Introducing Clarify
An Open Source Elections-Data URL Locator and Parser from OpenElections
By Geoff Hing and Derek Willis, for Knight-Mozilla OpenNews Source Learning
State election results are like snowflakes: each state—often each county—produces its own special website to share the vote totals. For a project like OpenElections, that involves having to find results data and figuring out how to extract it. In many cases, that means scraping.
But in our research into how election results are stored, we found that a handful of sites used a common vendor: Clarity Elections, which is owned by SOE Software. States that use Clarity genferally share a common look and features, including statewide summary results, voter turnout statistics, and a page linking to county-specific results.

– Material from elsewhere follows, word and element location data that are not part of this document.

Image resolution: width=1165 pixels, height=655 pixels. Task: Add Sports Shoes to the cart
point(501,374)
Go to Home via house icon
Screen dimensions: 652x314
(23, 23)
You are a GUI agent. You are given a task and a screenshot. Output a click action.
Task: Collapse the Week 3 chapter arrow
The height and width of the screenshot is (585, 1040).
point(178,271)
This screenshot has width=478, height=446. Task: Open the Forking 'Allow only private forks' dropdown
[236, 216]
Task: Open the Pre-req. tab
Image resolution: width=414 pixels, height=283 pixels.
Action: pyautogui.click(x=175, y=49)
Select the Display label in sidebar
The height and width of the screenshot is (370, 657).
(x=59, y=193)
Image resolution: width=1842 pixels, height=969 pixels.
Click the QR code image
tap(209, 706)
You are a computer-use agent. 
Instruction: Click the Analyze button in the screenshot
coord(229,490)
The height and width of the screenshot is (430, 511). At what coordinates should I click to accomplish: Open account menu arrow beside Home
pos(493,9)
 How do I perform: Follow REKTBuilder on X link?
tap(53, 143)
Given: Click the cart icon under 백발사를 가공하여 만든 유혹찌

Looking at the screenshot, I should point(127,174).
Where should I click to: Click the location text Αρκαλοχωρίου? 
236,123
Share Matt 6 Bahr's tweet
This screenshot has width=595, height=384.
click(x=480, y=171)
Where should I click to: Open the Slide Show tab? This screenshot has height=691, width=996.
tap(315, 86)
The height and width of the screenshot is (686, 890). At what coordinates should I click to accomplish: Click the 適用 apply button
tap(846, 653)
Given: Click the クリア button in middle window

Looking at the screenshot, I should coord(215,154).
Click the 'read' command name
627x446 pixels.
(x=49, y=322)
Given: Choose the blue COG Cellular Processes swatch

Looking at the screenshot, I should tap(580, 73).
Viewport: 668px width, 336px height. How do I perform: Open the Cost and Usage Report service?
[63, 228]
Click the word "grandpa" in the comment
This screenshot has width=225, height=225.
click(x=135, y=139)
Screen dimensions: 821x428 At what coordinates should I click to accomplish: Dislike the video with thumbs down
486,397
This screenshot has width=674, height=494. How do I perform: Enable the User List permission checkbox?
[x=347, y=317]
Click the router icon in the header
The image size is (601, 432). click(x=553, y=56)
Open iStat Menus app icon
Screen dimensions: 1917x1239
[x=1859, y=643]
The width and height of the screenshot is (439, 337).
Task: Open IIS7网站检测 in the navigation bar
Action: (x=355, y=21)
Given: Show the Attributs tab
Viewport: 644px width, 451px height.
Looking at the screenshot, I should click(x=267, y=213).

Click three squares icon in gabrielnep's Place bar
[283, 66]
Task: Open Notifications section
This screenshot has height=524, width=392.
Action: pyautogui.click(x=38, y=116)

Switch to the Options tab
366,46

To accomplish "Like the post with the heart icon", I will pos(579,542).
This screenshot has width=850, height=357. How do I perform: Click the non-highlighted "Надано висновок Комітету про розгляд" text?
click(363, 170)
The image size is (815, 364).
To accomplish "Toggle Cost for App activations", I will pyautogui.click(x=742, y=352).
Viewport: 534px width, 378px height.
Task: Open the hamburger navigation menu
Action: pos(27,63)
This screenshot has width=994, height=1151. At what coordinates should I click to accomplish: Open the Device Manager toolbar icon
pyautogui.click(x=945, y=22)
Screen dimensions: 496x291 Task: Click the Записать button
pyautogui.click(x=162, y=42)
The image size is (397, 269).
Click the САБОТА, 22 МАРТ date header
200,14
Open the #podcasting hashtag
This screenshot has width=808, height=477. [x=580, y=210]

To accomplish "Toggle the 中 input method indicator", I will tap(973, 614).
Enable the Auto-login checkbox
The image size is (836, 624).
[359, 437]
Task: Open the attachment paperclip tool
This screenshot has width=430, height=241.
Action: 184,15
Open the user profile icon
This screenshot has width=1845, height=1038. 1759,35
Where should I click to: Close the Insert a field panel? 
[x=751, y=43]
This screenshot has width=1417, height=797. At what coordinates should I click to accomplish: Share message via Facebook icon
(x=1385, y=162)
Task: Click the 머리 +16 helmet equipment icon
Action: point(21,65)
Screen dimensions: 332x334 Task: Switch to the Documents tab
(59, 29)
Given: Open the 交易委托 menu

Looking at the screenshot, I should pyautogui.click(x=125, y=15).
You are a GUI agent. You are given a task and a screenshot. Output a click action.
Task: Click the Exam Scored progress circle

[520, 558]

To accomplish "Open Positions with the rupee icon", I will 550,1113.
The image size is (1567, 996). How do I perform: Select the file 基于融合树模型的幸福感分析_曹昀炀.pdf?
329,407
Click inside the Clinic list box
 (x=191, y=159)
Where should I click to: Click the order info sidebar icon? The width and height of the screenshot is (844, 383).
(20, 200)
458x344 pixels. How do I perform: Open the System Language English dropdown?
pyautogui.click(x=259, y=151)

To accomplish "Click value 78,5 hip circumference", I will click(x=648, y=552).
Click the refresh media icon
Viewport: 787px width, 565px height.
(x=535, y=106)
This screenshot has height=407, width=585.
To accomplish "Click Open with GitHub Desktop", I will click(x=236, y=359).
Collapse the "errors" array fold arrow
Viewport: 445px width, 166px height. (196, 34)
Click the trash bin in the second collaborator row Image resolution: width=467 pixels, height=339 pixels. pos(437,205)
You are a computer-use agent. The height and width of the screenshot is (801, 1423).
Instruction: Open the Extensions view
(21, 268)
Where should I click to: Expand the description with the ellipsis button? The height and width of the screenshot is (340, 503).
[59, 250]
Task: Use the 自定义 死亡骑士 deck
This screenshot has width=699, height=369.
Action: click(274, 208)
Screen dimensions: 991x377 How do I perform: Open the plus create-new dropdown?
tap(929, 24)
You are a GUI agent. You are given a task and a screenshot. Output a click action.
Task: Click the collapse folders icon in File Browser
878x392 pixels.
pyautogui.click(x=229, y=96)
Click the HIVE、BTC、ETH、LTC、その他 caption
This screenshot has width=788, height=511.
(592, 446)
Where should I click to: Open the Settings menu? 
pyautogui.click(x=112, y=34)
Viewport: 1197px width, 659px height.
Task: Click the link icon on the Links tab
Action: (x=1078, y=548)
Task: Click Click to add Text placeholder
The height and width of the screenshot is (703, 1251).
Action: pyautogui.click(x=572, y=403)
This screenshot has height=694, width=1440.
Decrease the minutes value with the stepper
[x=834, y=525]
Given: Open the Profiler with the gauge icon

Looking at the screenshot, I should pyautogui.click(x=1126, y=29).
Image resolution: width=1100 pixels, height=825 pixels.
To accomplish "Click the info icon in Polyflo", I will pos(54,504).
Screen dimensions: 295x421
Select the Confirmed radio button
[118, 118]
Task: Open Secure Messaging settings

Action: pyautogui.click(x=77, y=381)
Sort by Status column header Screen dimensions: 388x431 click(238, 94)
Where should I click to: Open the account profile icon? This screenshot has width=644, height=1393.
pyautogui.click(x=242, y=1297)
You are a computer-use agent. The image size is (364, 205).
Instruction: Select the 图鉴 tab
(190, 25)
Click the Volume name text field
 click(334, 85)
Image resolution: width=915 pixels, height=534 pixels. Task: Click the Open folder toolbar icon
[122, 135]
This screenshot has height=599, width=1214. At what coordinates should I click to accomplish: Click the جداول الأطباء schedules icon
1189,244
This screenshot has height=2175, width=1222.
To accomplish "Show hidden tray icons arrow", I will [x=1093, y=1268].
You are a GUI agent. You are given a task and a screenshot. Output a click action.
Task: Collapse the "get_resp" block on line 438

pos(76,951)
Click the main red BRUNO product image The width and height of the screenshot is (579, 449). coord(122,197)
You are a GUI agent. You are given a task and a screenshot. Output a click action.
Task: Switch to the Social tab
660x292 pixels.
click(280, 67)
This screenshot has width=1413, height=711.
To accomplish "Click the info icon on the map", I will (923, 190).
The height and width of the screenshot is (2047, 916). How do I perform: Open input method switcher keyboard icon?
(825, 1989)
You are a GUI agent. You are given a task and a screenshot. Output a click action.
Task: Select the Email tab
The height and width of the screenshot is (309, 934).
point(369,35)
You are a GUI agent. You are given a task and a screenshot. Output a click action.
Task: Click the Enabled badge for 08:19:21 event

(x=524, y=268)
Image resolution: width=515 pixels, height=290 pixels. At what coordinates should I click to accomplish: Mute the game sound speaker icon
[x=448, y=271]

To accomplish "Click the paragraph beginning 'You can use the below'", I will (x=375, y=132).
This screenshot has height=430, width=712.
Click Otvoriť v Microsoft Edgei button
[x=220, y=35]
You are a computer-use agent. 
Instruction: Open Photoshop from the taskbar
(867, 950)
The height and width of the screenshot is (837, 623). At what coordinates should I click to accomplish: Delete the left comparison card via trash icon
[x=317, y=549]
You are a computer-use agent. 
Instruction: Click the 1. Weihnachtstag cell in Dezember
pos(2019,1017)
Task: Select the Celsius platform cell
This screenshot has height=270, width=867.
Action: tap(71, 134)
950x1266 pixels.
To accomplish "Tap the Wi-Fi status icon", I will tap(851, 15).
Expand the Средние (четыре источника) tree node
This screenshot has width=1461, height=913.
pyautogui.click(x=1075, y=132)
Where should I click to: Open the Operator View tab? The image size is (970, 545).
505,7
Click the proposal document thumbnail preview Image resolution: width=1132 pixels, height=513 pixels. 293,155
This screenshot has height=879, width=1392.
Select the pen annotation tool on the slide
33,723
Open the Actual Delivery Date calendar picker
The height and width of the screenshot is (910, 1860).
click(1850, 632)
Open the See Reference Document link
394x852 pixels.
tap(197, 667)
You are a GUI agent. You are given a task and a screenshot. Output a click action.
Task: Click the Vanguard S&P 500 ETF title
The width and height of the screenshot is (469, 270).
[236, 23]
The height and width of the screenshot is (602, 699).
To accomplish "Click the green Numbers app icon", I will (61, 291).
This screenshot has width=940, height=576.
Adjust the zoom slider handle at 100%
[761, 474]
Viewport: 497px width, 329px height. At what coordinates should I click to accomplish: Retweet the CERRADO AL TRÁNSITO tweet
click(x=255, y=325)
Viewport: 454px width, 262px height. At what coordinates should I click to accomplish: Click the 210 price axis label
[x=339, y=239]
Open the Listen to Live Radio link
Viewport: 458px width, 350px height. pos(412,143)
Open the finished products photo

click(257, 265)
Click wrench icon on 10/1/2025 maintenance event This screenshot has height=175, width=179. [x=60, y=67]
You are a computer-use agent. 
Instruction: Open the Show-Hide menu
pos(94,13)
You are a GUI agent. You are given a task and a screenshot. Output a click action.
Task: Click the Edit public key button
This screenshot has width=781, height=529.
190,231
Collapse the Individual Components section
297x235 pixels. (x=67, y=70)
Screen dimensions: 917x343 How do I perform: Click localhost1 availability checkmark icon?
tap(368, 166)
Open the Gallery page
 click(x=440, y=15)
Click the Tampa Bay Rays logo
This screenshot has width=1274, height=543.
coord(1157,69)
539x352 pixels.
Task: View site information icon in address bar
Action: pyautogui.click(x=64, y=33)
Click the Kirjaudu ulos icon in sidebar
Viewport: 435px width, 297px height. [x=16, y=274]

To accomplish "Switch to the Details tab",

The good news is that Clarity sites also include a “Reports” tab that has structured data downloads in several formats, including XML, XLS, andCSV. The results data are contained in .ZIP files, so they aren’t particularly large or unwieldy. But there’s a catch: the URLs aren’t easily predictable. Here’s a URL for a statewide page:
http://results.enr.clarityelections.com/KY/15261/30235/en/summary.html
The first numeric segment—15261 in this case—uniquely identifies this election, the 2010 primary in Kentucky. But the second numeric segment—30235—represents a subpage, and each county in Kentucky has a different one. Switch over to the page listing the county pages, and you get all the links. Sort of.
The county-specific links, which lead to pages that have structured results files at the precinct level, actually involve redirects, but those secondary numeric segments in the URLs aren’t resolved until we visit them. That means doing a lot of clicking and copying, or scraping. We chose the latter path, although that presents some difficulties as well. Using our time at OpenNews’ New York Code Convening in mid-November, we created a Python library called Clarify that provides access to those URLs containing structured election results data and parses the XML version of it. We’re already using it in OpenElections, and now we’re releasing it for others who work in states that use Clarity software.